As we have tried to demonstrate, a black and white view of the world leads to absurd arguments and dangerous extremes. Those who exhort us to fight the evil Islamists are proposing an equally dogmatic and dangerous “Christianism.” Those who see government as evil have championed de-regulation and the “freedom” of the market, and led us into a financial nightmare. Dogmatic positions have to be shaken loose by keeping the focus of the conversation on a broad, objective assessment rather than the emotionalism of select points, as in: “Do you really believe in killing babies?”

The threat posed by the insertion of Sarah Palin into the political process must be dealt with head on. We must insist on a higher standard for political discourse that is based on the exchange and examination of ideas. Allowing dogmatic beliefs to go unchallenged is the gravest of oversights, with enormous consequences. Treating dogmatic beliefs as if they are on a par with the logical presentation of ideas not only cheapens the political discussion, it has the power to corrode our political institutions themselves.

We Need an Interrogative Process with Fundamentalists and Political Ideologues of All Stripes

We call on politicians and journalists of every political persuasion who value ideas, logic, and reason to make the unflinching examination of dogmatic beliefs a part of our political conversation. It is no different than an ninth-grade teacher asking a student to back up a position taken in a homework assignment. Here are some possible questions that politicians and journalists could and should pose to Governor Palin and other fundamentalists to ferret out their dogmatic thinking:

  • Do you believe that America has a special mission related to the second coming of Christ? If you do, how would this affect your decisions as Vice President or President?
  • Do you believe that Christianity has an exclusive claim to knowledge of God or ascent to heavenly realms? If you do, how do you regard non-Christians, and how would that affect the way you would govern a diverse country?
  • Who and what represents evil and what is government’s role in dealing with evil?
  • Why do you believe that global climate change is not caused by human activity?
  • Now that we have seen how unregulated financial markets behave, do you believe we can thrive in a 21st-century society without government regulation?
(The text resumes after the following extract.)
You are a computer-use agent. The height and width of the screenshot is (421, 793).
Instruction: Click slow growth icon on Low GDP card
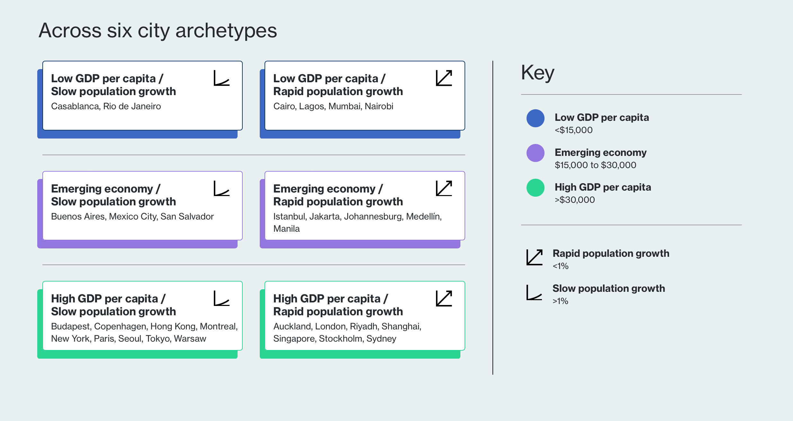(222, 78)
When that has been done, let us then ask the Republicans about the roots of neo-conservatism and the Bush Doctrine, examine their philosophical origins, and hold these up to the test of logic. We think you will find, as we did, the shockingly arrogant, narrow-minded, and unintelligent scope of thinking that led us into the War in Iraq. Let us look under the microscope at Social Darwinism and its role in Republican economic ideology. And, yes, let us even question the limits of secular humanism.

Perhaps this letter will come too late to stimulate much debate about the current election and the shibboleths being bandied about by the Republicans. If that is the case, and Obama wins — as we dearly hope he does — then let us bring this level of inquiry into the ongoing political debate about domestic and foreign policy. Let the Democrats show some leadership in educating the voting public about what an educated citizen must be aware of, steering our political culture and along with it our evolution as a society in the direction of insightful reason and truth. In these dangerous times achieving this is nothing less than our most sacred duty.
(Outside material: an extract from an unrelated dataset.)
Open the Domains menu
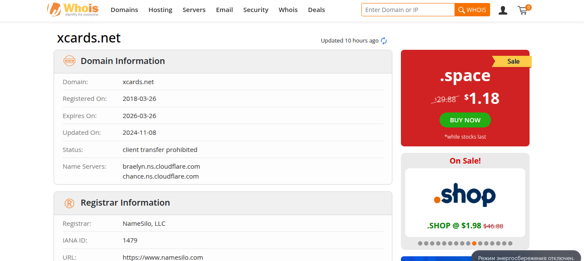 pyautogui.click(x=124, y=10)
Let us not banish spirituality from our political thinking; rather, let us elevate our philosophical thinking to a place that respects the unity of life and the spirit. Not as a dogmatic faith reserved for a special few, called to their special mission, but as a vision of all of humanity working together to solve its problems.

The founders of this country suffered through religiously-inspired battles and took pains to banish any taint of a specific religion or belief system from the founding documents. But they did include a statement of the unity of all human beings in the Declaration of Independence, and it is still one of the most inspiring passages in the entire history of political writing:

We hold these truths to be self-evident, that all men are created equal; that they are endowed by their Creator with certain unalienable rights; that among these are life, liberty, and the pursuit of happiness.

In words both humble and profound we are called to recognize each other as equal before a creator who is neither identified nor described. That alone should be enough to cut through dogma and give us the freedom to live our lives in a society that nurtures our highest human potential.